I went to the World Health Organization and Centers for Disease Control webpages for more information on the virus, my city and state’s COVID-19 sites for local news, and the following sites for guidance.
Appraisal Standards Board: The ASB provided updated guidance on interior inspections during a national health emergency. In addition, the ASB issued guidance on completing a desktop or exterior-only appraisal, but reporting the results using a GSE form designed for an appraisal with an interior and exterior inspection and to learn how to add proper disclosure and not be misleading. The Board has also issued guidance for Personal Property Appraisers.
In addition, the ASB issued guidance on appraisers’ receiving interior photos, video, or other technology-based view(s) of the subject, and whether they can state that they performed an interior inspection.
Fannie Mae: Fannie Mae issued Lender Letter LL-2020-04 providing temporary guidance on appraisal requirements and completion reports, including allowing exterior-only and desktop appraisals for many transactions.
Freddie Mac: Freddie Mac is revising its appraisal inspection and reporting requirements. Freddie Mac will accept either an appraisal with an exterior-only inspection or a desktop appraisal under certain conditions.
Federal Deposit Insurance Corporation: FDIC has compiled a list of FAQs, which answers questions about inspections (Answer # 12) and Appraisals (Answer # 13).
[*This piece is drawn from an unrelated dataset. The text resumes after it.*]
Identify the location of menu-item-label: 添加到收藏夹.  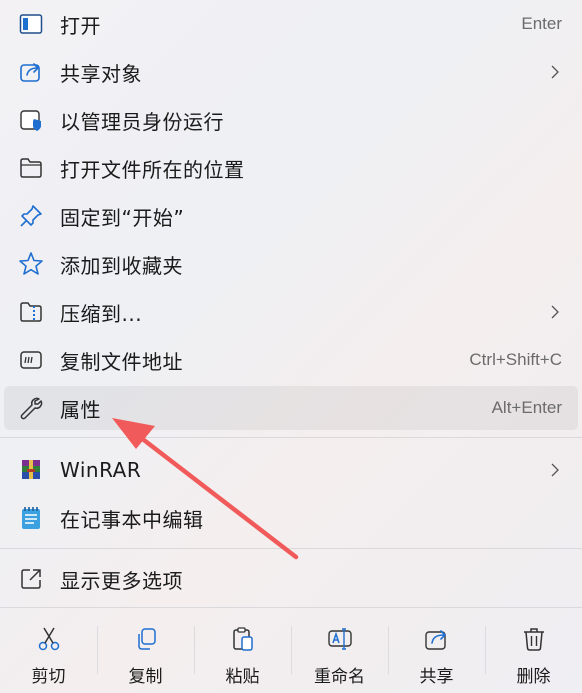
(122, 266).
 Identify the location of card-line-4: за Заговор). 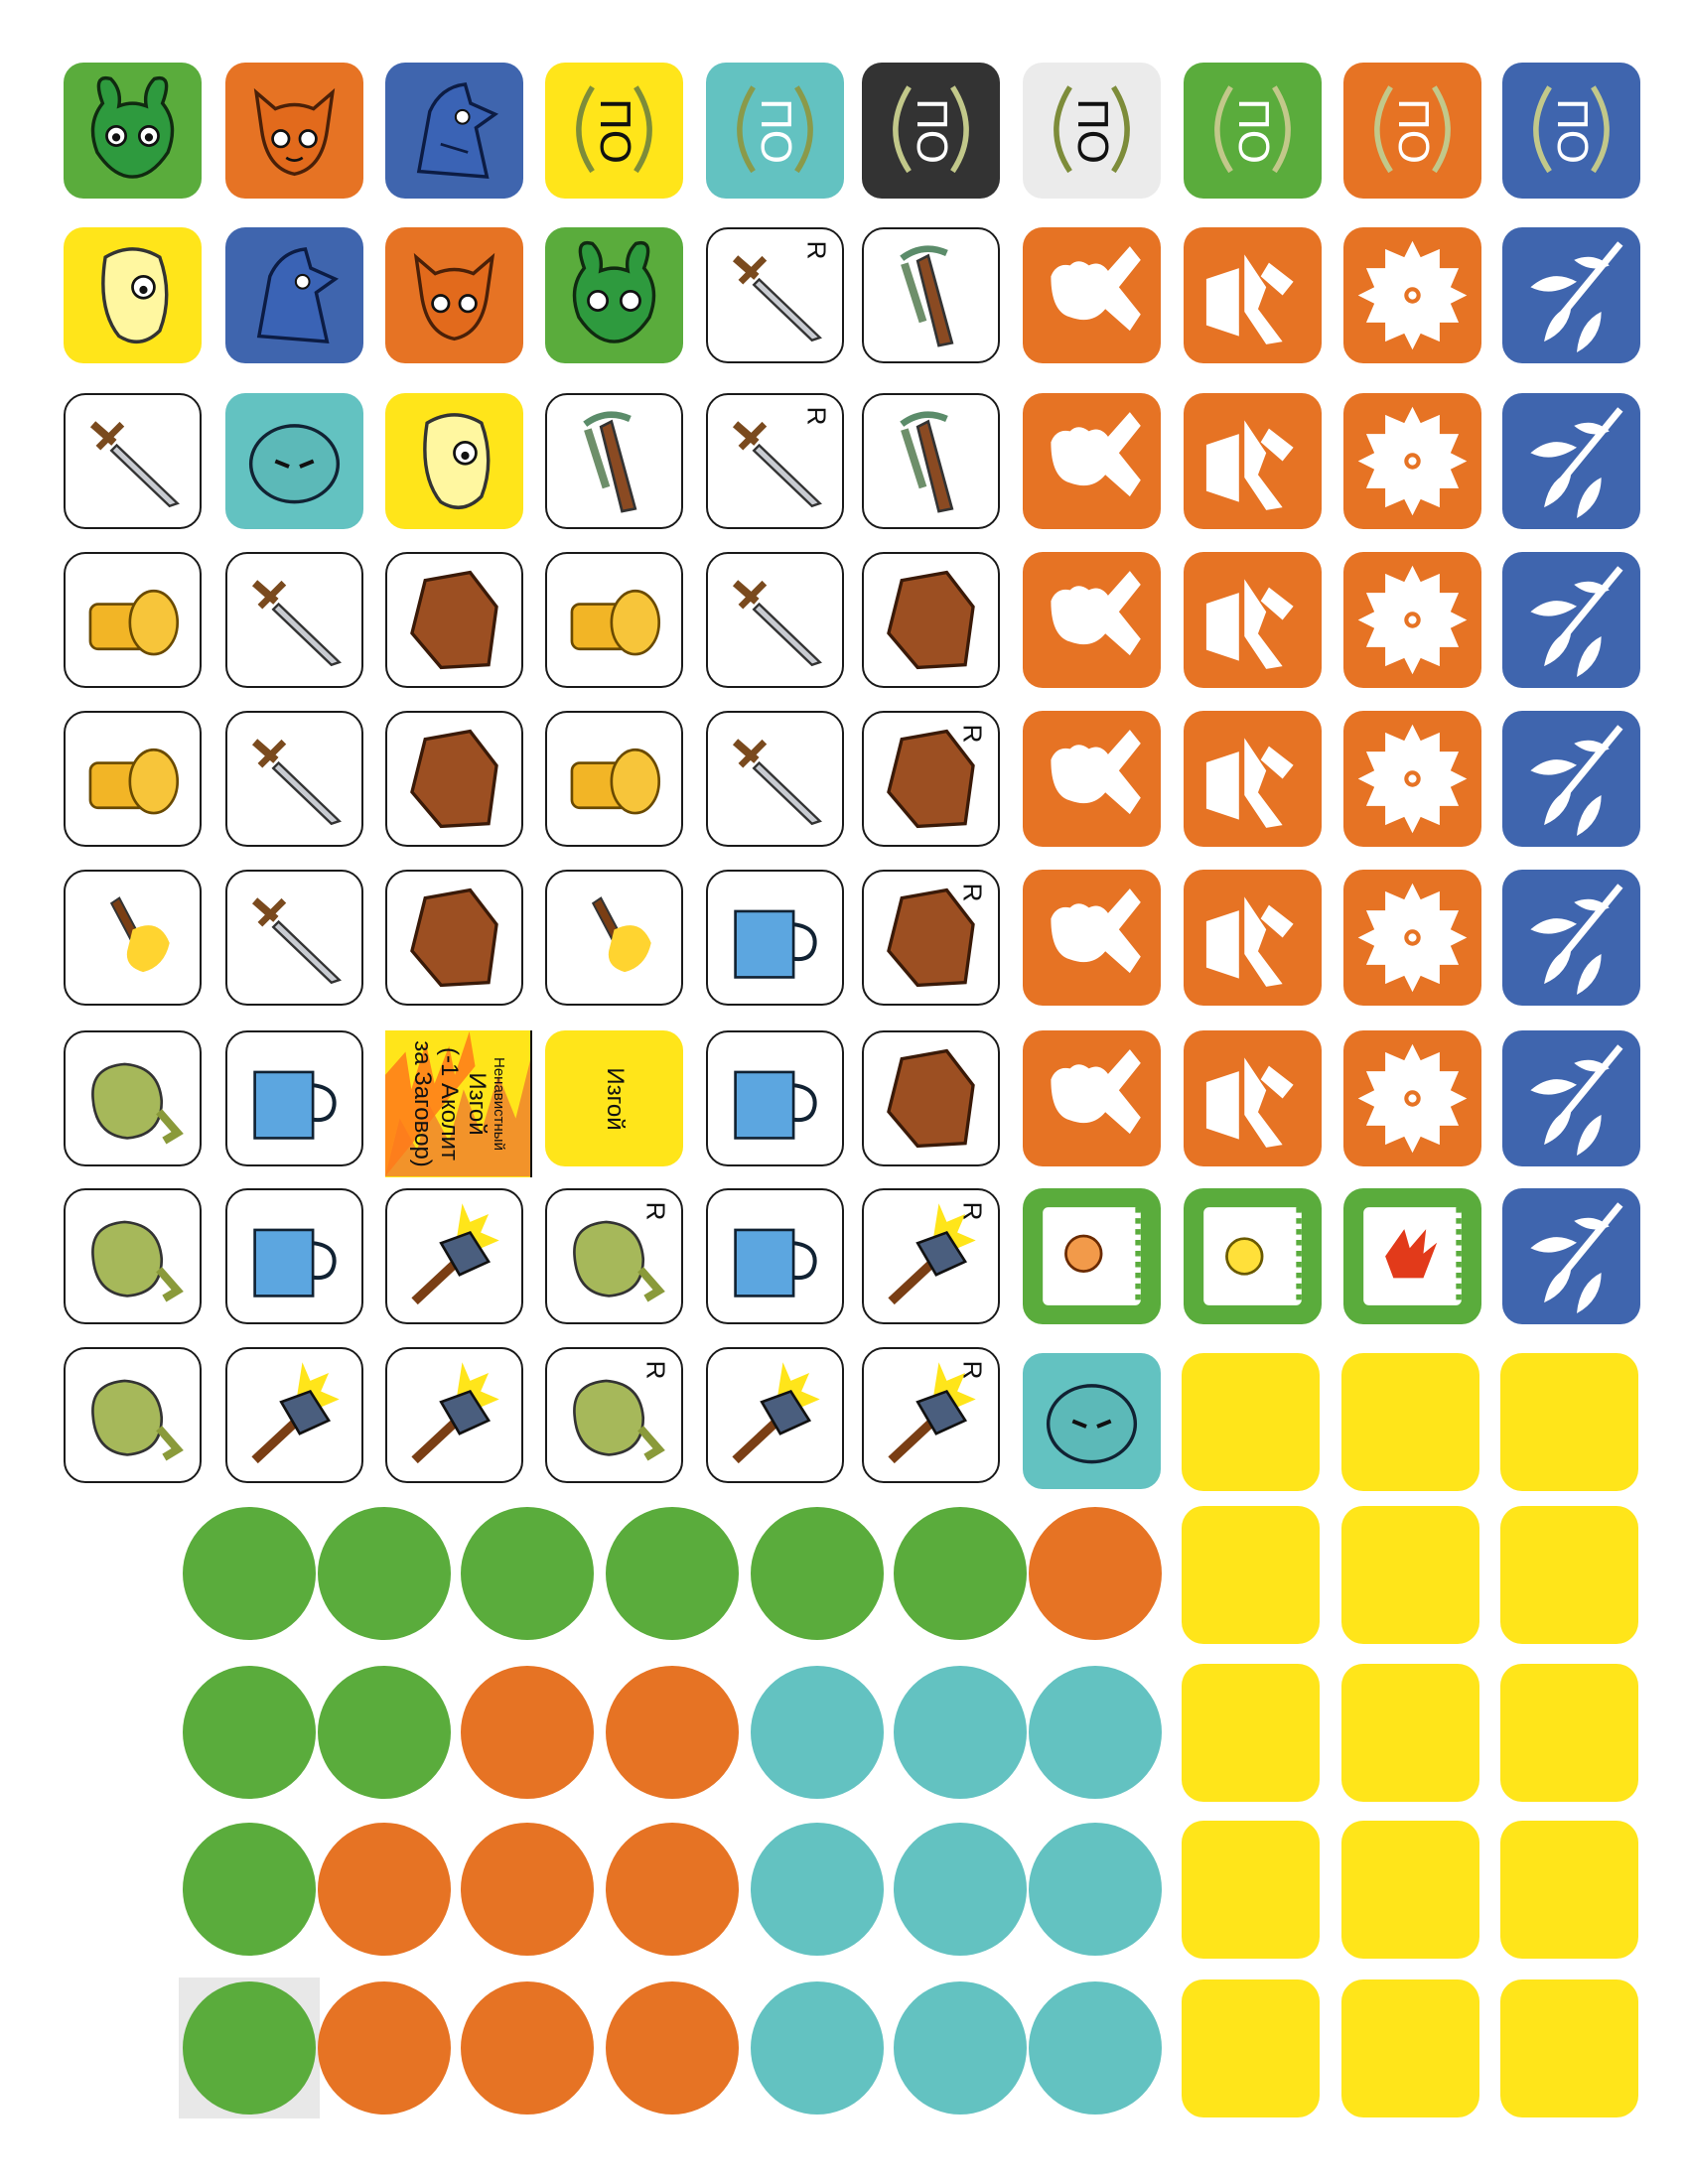
(422, 1103).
The FDIC also has a COVID-19 webpage.
Federal Housing Administration: FHA released a new Mortgagee Letter announcing guidance for property appraisals that can be done through either exterior-only inspections or desktop-only appraisals. FHA has also posted a Q&A on COVID-19.
U.S. Department of Veterans Affairs: The VA issued a letter providing guidance on appraisal requirement for VA loans. The VA also issued guidance modifying the appraisal report for desktop appraisals.
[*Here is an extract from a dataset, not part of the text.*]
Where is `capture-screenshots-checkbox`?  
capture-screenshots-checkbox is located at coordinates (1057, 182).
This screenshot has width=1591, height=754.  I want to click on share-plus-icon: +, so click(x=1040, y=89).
USDA Rural Development: USDA Rural Development announced it is granting lenders temporary exceptions pertaining to appraisals, repair inspections and income verification for the Single-Family Housing Guaranteed Loan Program.
In addition to these sites, the Appraisal Institute’s coronavirus update page has links to the latest developments and links to federal resources, state resources, Appraisal Institute Resources, and industry resources.
It took a day or so to familiarize myself with client and industry changes to procedures and protocols. I then modified my scope of work, statements of assumptions and limiting conditions, and certifications for desktop and hybrid appraisals. I became familiar with technology that would help me guide the homeowner with assisting me with a virtual interior inspection of their home, and I looked to alternate online sources for information on the property.
I found most homeowners were very helpful with gathering information on their house. There were also homeowners who did not want to take photos or video of their properties, in which case I would do an exterior appraisal, or if I couldn’t find enough information on the property to render a credible value, I would decline the assignment.
Over the past few decades, the industry has fielded many curveballs, and we’ve adapted. As a veteran of those decades, the best advice I could give other appraisers right now is don’t panic, stay informed, and use your best judgment. Focus on putting policies and procedures in place and keep your clients informed. I made the personal decision to discontinue interior inspections for safety reasons, and also the selfish reason that I did not want to be known as “Corona Laurie,” the person who spread coronavirus throughout southern Connecticut. Do what you have to do, but above all, be safe.
Laurie Mentz Nichols, SRA, AI-RRS, is the president of the CT Chapter of the Appraisal Institute, and owner of Enterprise Appraisals, LLC, West Haven, Conn.